Task goal
Restate all of the data precisely, omitting nothing.
%%
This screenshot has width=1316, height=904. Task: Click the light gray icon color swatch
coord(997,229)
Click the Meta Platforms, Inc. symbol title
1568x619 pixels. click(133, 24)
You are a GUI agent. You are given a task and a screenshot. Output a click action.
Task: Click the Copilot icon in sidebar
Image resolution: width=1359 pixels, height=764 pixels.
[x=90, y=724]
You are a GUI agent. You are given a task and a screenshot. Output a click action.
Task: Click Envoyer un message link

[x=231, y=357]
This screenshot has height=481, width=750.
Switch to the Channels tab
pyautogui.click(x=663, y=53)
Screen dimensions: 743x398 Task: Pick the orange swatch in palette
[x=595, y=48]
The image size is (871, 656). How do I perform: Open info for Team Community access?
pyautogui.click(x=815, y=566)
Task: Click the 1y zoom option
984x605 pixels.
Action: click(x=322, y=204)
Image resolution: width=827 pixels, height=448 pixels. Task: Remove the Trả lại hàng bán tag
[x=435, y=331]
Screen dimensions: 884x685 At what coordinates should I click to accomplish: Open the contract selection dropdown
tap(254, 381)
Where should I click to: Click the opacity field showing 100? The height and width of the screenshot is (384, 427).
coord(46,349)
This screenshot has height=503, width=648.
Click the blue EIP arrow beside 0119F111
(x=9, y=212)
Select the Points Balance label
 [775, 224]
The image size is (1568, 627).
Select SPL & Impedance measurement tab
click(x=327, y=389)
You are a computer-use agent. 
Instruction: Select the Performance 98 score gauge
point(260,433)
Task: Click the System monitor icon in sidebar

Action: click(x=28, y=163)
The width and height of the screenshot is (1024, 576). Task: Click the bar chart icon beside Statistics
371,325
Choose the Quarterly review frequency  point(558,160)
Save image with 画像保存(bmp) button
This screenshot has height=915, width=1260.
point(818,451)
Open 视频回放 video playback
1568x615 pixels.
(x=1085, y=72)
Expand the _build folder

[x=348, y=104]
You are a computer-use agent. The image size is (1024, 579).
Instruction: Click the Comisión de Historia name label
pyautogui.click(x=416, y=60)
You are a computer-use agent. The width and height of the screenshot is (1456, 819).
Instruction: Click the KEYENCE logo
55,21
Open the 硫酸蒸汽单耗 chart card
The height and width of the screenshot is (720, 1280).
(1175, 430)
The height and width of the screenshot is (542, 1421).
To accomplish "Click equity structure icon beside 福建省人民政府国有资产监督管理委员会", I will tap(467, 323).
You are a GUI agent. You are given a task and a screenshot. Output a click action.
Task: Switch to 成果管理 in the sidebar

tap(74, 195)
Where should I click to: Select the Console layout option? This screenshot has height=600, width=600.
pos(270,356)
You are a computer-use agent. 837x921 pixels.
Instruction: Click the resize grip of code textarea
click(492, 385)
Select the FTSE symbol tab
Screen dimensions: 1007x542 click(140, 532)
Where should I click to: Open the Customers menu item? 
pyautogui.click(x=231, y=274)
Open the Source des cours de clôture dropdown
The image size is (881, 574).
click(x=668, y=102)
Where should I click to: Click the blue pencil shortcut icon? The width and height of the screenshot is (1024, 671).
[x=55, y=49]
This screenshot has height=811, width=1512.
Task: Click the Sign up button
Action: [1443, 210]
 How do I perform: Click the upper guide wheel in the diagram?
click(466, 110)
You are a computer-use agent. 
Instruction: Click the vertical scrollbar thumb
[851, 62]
%%
Completed exercise
This screenshot has width=1316, height=904. Task: Click the light gray icon color swatch
coord(997,229)
Click the Meta Platforms, Inc. symbol title
1568x619 pixels. click(133, 24)
You are a GUI agent. You are given a task and a screenshot. Output a click action.
Task: Click the Copilot icon in sidebar
Image resolution: width=1359 pixels, height=764 pixels.
[x=90, y=724]
You are a GUI agent. You are given a task and a screenshot. Output a click action.
Task: Click Envoyer un message link

[x=231, y=357]
This screenshot has height=481, width=750.
Switch to the Channels tab
pyautogui.click(x=663, y=53)
Screen dimensions: 743x398 Task: Pick the orange swatch in palette
[x=595, y=48]
The image size is (871, 656). How do I perform: Open info for Team Community access?
pyautogui.click(x=815, y=566)
Task: Click the 1y zoom option
984x605 pixels.
Action: click(x=322, y=204)
Image resolution: width=827 pixels, height=448 pixels. Task: Remove the Trả lại hàng bán tag
[x=435, y=331]
Screen dimensions: 884x685 At what coordinates should I click to accomplish: Open the contract selection dropdown
tap(254, 381)
Where should I click to: Click the opacity field showing 100? The height and width of the screenshot is (384, 427).
coord(46,349)
This screenshot has height=503, width=648.
Click the blue EIP arrow beside 0119F111
(x=9, y=212)
Select the Points Balance label
 [775, 224]
The image size is (1568, 627).
Select SPL & Impedance measurement tab
click(x=327, y=389)
You are a computer-use agent. 
Instruction: Select the Performance 98 score gauge
point(260,433)
Task: Click the System monitor icon in sidebar

Action: click(x=28, y=163)
The width and height of the screenshot is (1024, 576). Task: Click the bar chart icon beside Statistics
371,325
Choose the Quarterly review frequency  point(558,160)
Save image with 画像保存(bmp) button
This screenshot has height=915, width=1260.
point(818,451)
Open 视频回放 video playback
1568x615 pixels.
(x=1085, y=72)
Expand the _build folder

[x=348, y=104]
You are a computer-use agent. The image size is (1024, 579).
Instruction: Click the Comisión de Historia name label
pyautogui.click(x=416, y=60)
You are a computer-use agent. The width and height of the screenshot is (1456, 819).
Instruction: Click the KEYENCE logo
55,21
Open the 硫酸蒸汽单耗 chart card
The height and width of the screenshot is (720, 1280).
(1175, 430)
The height and width of the screenshot is (542, 1421).
To accomplish "Click equity structure icon beside 福建省人民政府国有资产监督管理委员会", I will tap(467, 323).
You are a GUI agent. You are given a task and a screenshot. Output a click action.
Task: Switch to 成果管理 in the sidebar

tap(74, 195)
Where should I click to: Select the Console layout option? This screenshot has height=600, width=600.
pos(270,356)
You are a computer-use agent. 837x921 pixels.
Instruction: Click the resize grip of code textarea
click(492, 385)
Select the FTSE symbol tab
Screen dimensions: 1007x542 click(140, 532)
Where should I click to: Open the Customers menu item? 
pyautogui.click(x=231, y=274)
Open the Source des cours de clôture dropdown
The image size is (881, 574).
click(x=668, y=102)
Where should I click to: Click the blue pencil shortcut icon? The width and height of the screenshot is (1024, 671).
[x=55, y=49]
This screenshot has height=811, width=1512.
Task: Click the Sign up button
Action: [1443, 210]
 How do I perform: Click the upper guide wheel in the diagram?
click(466, 110)
You are a computer-use agent. 
Instruction: Click the vertical scrollbar thumb
[851, 62]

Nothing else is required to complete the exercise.